As características principais desta categoria são calcadas em sua elaboração de caráter oxidativo, ou seja, neste período longo em contato com a madeira, o vinho adquire notas interessantes de frutas secas, baunilha e toda a família de empireumáticos (caramelo, café e chocolate, por exemplo). É importante ressaltar que a madeira em questão não é nova. Geralmente são pipas de carvalho já utilizadas para não marcar o vinho de maneira agressiva. As uvas selecionadas para esta categoria apresentam certas peculiaridades, sobretudo quanto ao ótimo nível de acidez e rendimentos baixos para uma boa concentração de sabores.

Em termos de gastronomia, este tipo combina muito bem com doces de frutas secas, boa parte dos doces portugueses à base de ovos (é a categoria de Porto mais próximas dos Moscatéis Fortificados) e até alguns pratos com foie gras. Faz grande parceira com os charutos, notamente os “puros”. Para safras especiais e antigas, pode ser apreciado como vinho de meditação.

Fonseca Guimaraens: grande reputação em safra excepcional

A despeito da categoria Vintage gozar de glamour e prestígio irrefutáveis, não faz o menor sentido compará-la aos Colheitas, os quais apresentam conceitos de elaboração diferenciados, descritos acima.

O Vintage também é elaborado com uvas de somente uma safra, obrigatorimente declarada no rótulo. Pela legislação, deve passar de dois a três anos em madeira (normalmente em balseiros de grande capacidade para evitar ao máximo a oxidação), com posterior engarrafamento, também com obrigatoriedade da respectiva data. Seu envelhecimento deve ser feito em garrafa por muitos anos (no mínimo 10 anos para os mais anciosos). Dependendo da safra, pode evoluir por décadas. Deve ser obrigatoriamente decantado algumas horas antes de ser servido, pelos motivos de sedimentação (borras) e aeração.

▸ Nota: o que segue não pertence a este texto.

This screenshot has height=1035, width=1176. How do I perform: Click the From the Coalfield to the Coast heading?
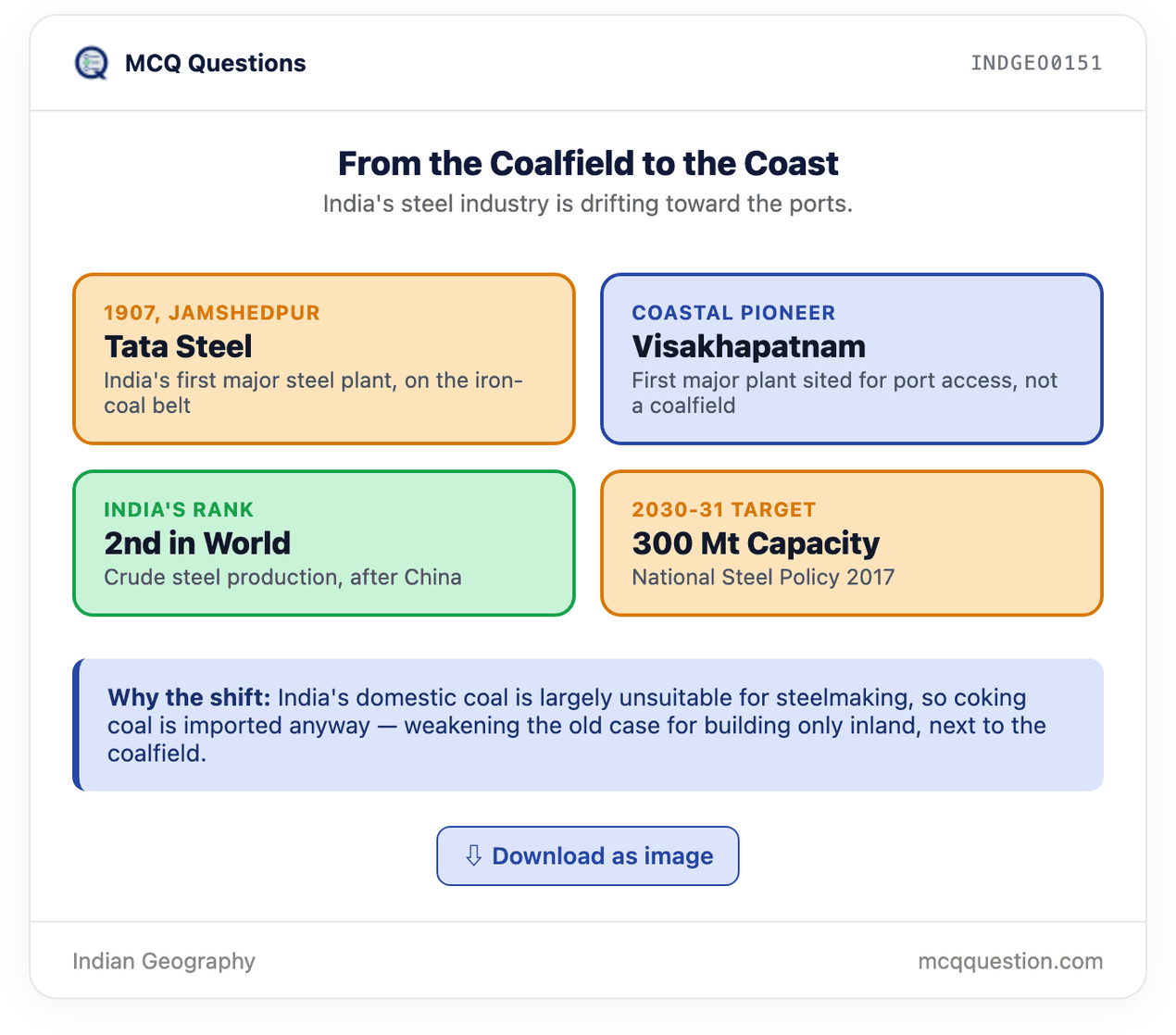tap(588, 163)
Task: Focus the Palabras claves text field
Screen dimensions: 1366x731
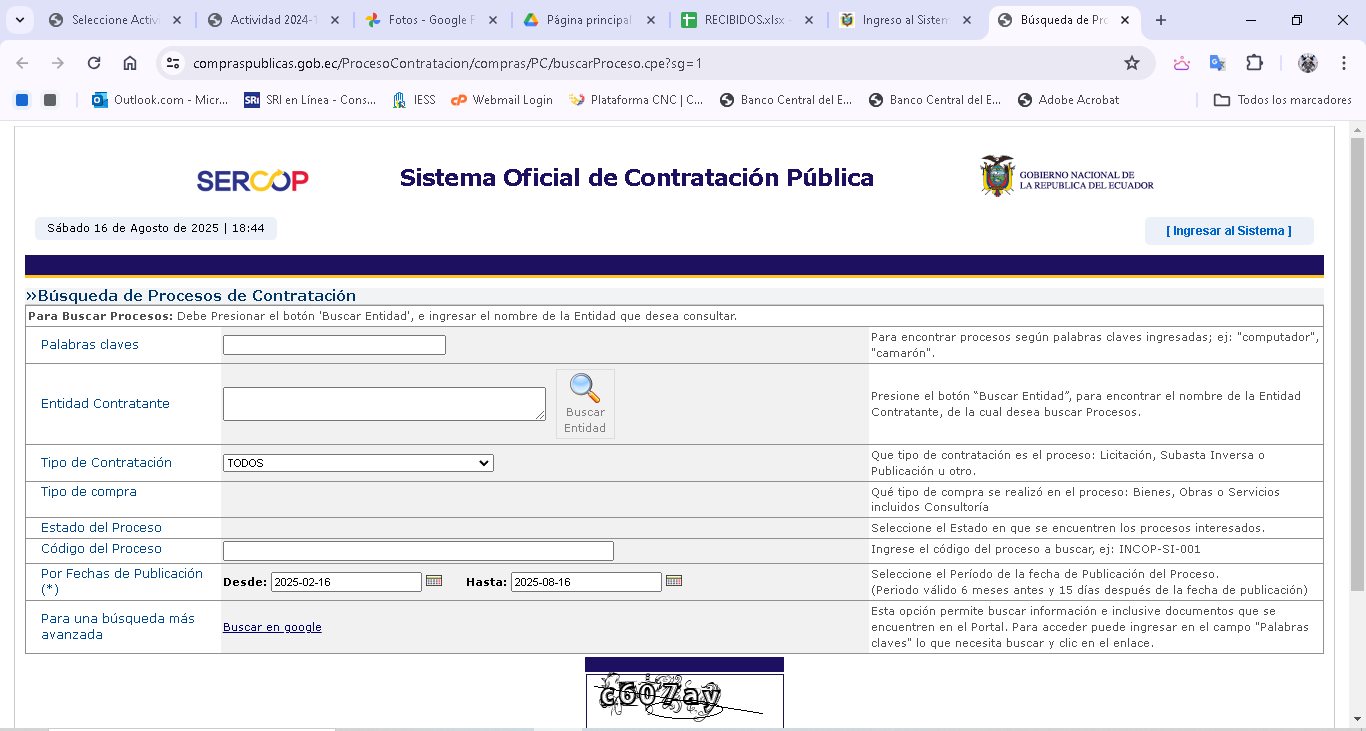Action: pos(334,345)
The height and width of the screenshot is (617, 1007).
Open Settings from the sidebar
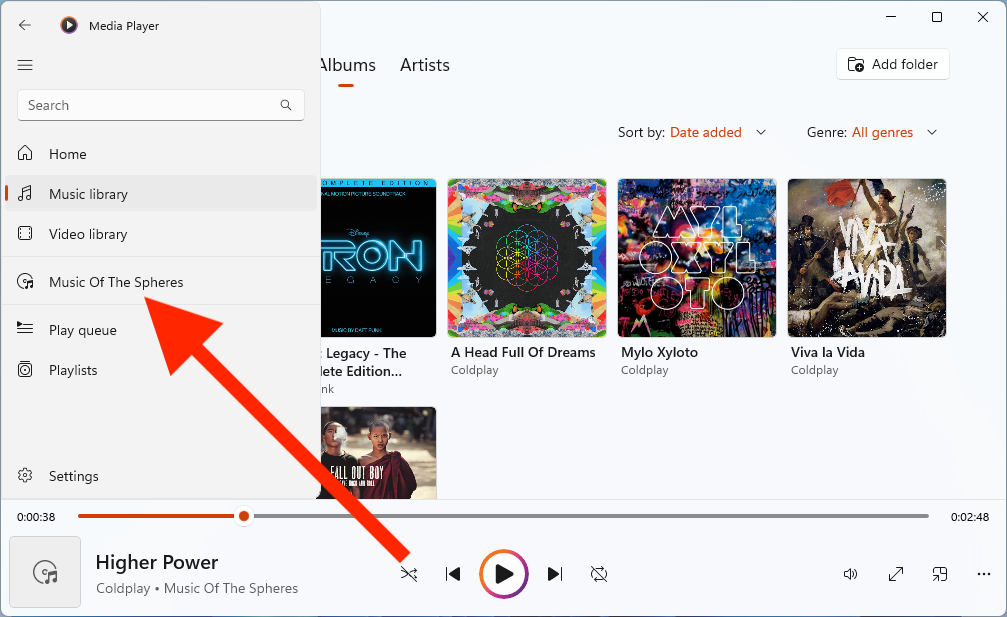[x=74, y=476]
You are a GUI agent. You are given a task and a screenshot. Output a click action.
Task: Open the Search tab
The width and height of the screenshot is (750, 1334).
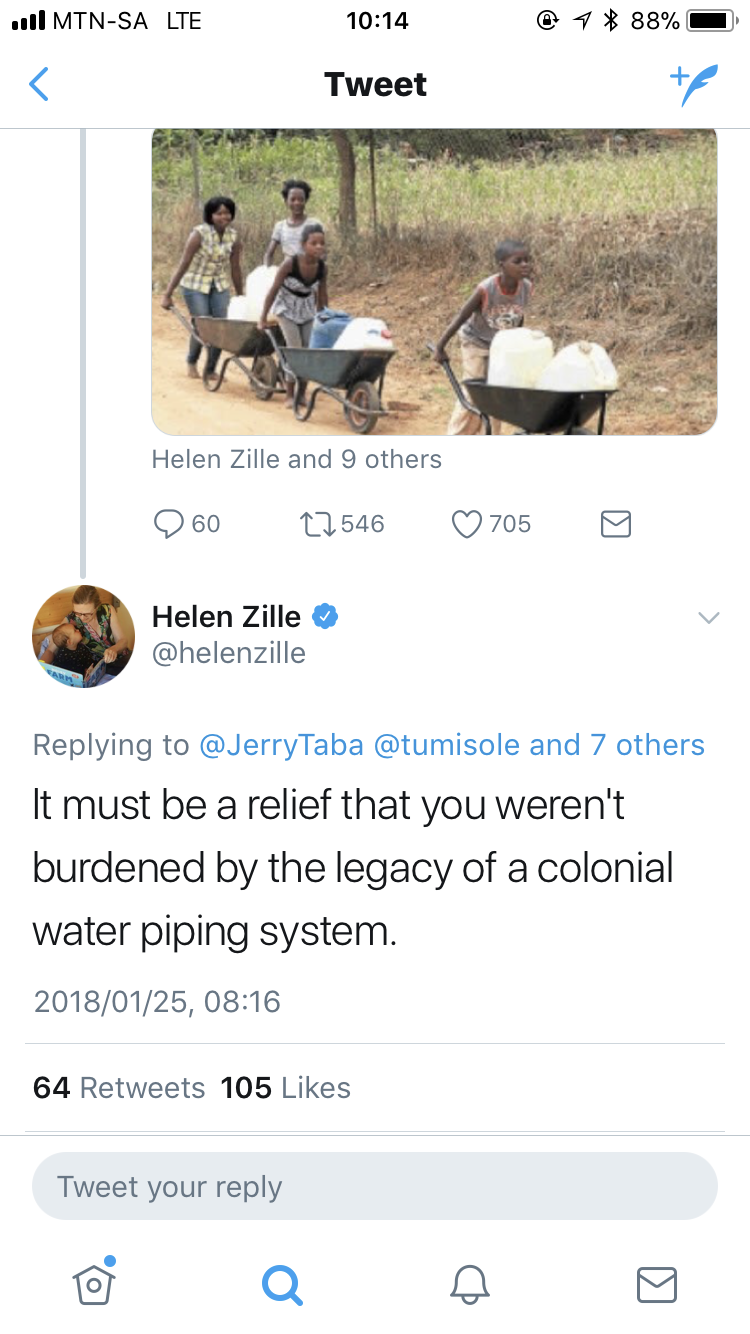[x=281, y=1282]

Os Vintages quando relativamente jovens, apresentam uma concentração de geléia de frutas escuras excepcional. Os taninos são presentes e abundantes, e a persistência sempre muito longa. Com o envelhecimento, além da fruta, começam a desenvolver notas minerais, toques de chocolate, balsâmicos, ervas, especiarias, entre outros. As uvas para este tipo de vinho devem apresentar maturação extraordinária, grande concentração e destacada estrutura tânica. Daí, sua longa evolução em garrafa, em ambiente redutivo (ausência de oxigênio), proporcionando uma polimerização de taninos lenta e gradual.

Na mesa, combina muito bem com sobremesas à base de chocolates que envolvam frutas secas, caldas de frutas vermelhas, além de queijos azuis (o clássico inglês Stilton) e charutos potentes com notas achocolatadas. No caso dos queijos, é necessário que o Vintage tenha certa evolução com a devida polimerização de taninos, evitando arestas com o sal mais evidente.

Portanto, duas categorias nobres e incomparáveis. Para os especialistas, os Colheitas são obras do homem. Jà os Vintages, são obras de Deus.

Polemizando um pouquinho mais, a combinação ideal do famoso queijo Serra da Estrela divide opiniões fervorosas. Faça você mesmo a prova, colocando estes dois grandes vinhos lado a lado. Provavelmente você  não chegará a um veredito, mas que vai faltar queijo ou vinho, isso vai.